Magna Carta originals unite for 800th anniversary
The four surviving original Magna Carta copies went on display together Monday for the first time as Britain marks the 800th anniversary of a manuscript which has defined rights and liberties around the world.
Considered the cornerstone of freedom, modern democracy, justice and the rule of law, the English charter forms the basis for legal systems across the globe, the Universal Declaration of Human Rights and the US constitution.
In June 1215, the despotic king John accepted the demands of rebellious barons to curb his powers and agreed the charter at Runnymede, a meadow by the River Thames west of London. Copies were written out and sent around the country.
At the British Library in London, the two priceless originals held by the institution were joined by those from Lincoln and Salisbury Cathedrals for a unification event this week that few will get to witness.
A total of 1,215 people -- drawn from a ballot of more than 40,000 people from 20-plus countries -- have won the chance to see the four originals together on Tuesday. World-leading Magna Carta experts get the chance to study them side by side on Wednesday.
"Today is a really exciting day: the first time ever we have brought together the four surviving original copies of Magna Carta," Claire Breay, the library's head of medieval manuscripts, told AFP.
"It established that the king was subject to the law and it's been used in the centuries since it was granted as a defence against arbitrary and unjust rulers.
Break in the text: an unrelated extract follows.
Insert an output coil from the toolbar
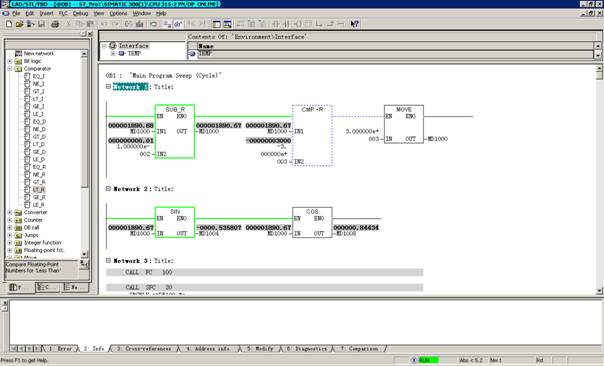The image size is (604, 366). coord(297,24)
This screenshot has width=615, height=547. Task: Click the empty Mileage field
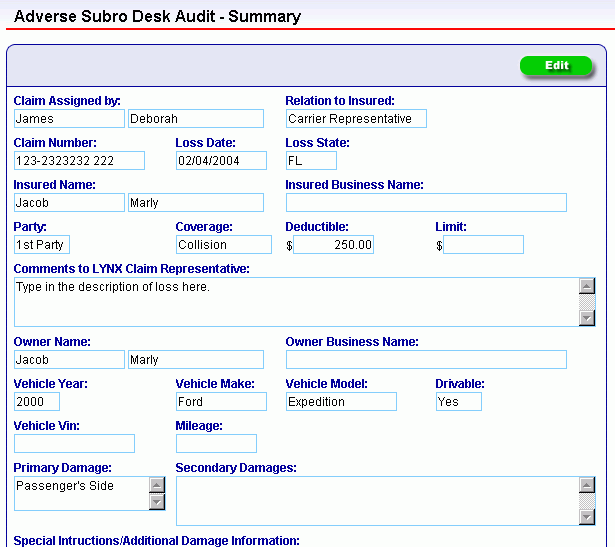point(217,443)
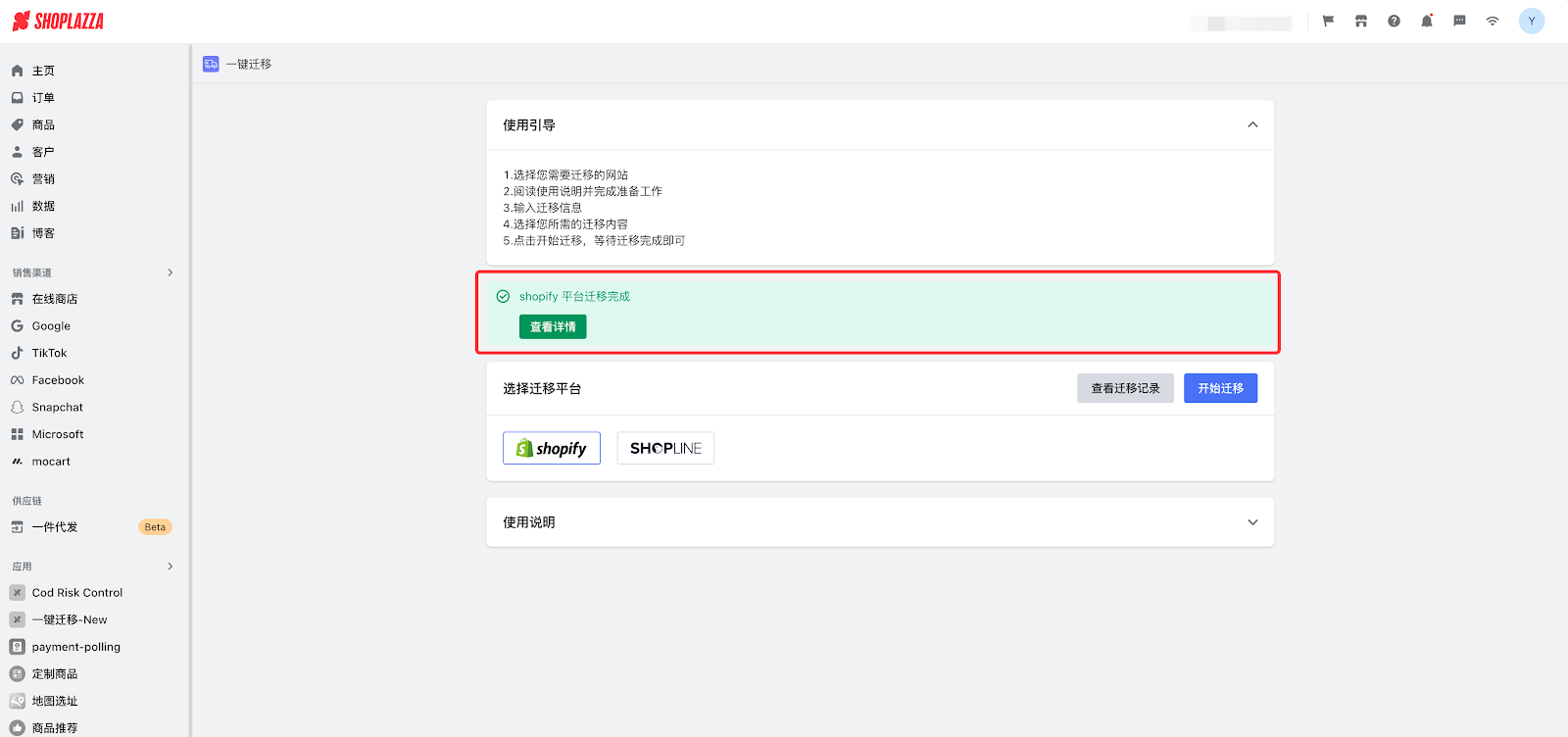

"And, of course, it has enormous symbolic importance as a symbol of rights and justice and freedom around the world."
- Principles fuelled Arab Spring -
With each copy framed in individual glass cases, the four manuscripts were installed together in a thick glass cabinet on Sunday in the British Library's Treasures gallery.
The handwritten Latin script can be studied in the low light.
Just three of the 63 clauses remain in English law, and nearly a third of the text was dropped or substantially rewritten within 10 years of being drawn up.
However, the principles that justice should be available to all, the law applies equally to all and leaders can only exercise power in accordance with the law continue to resonate around the world.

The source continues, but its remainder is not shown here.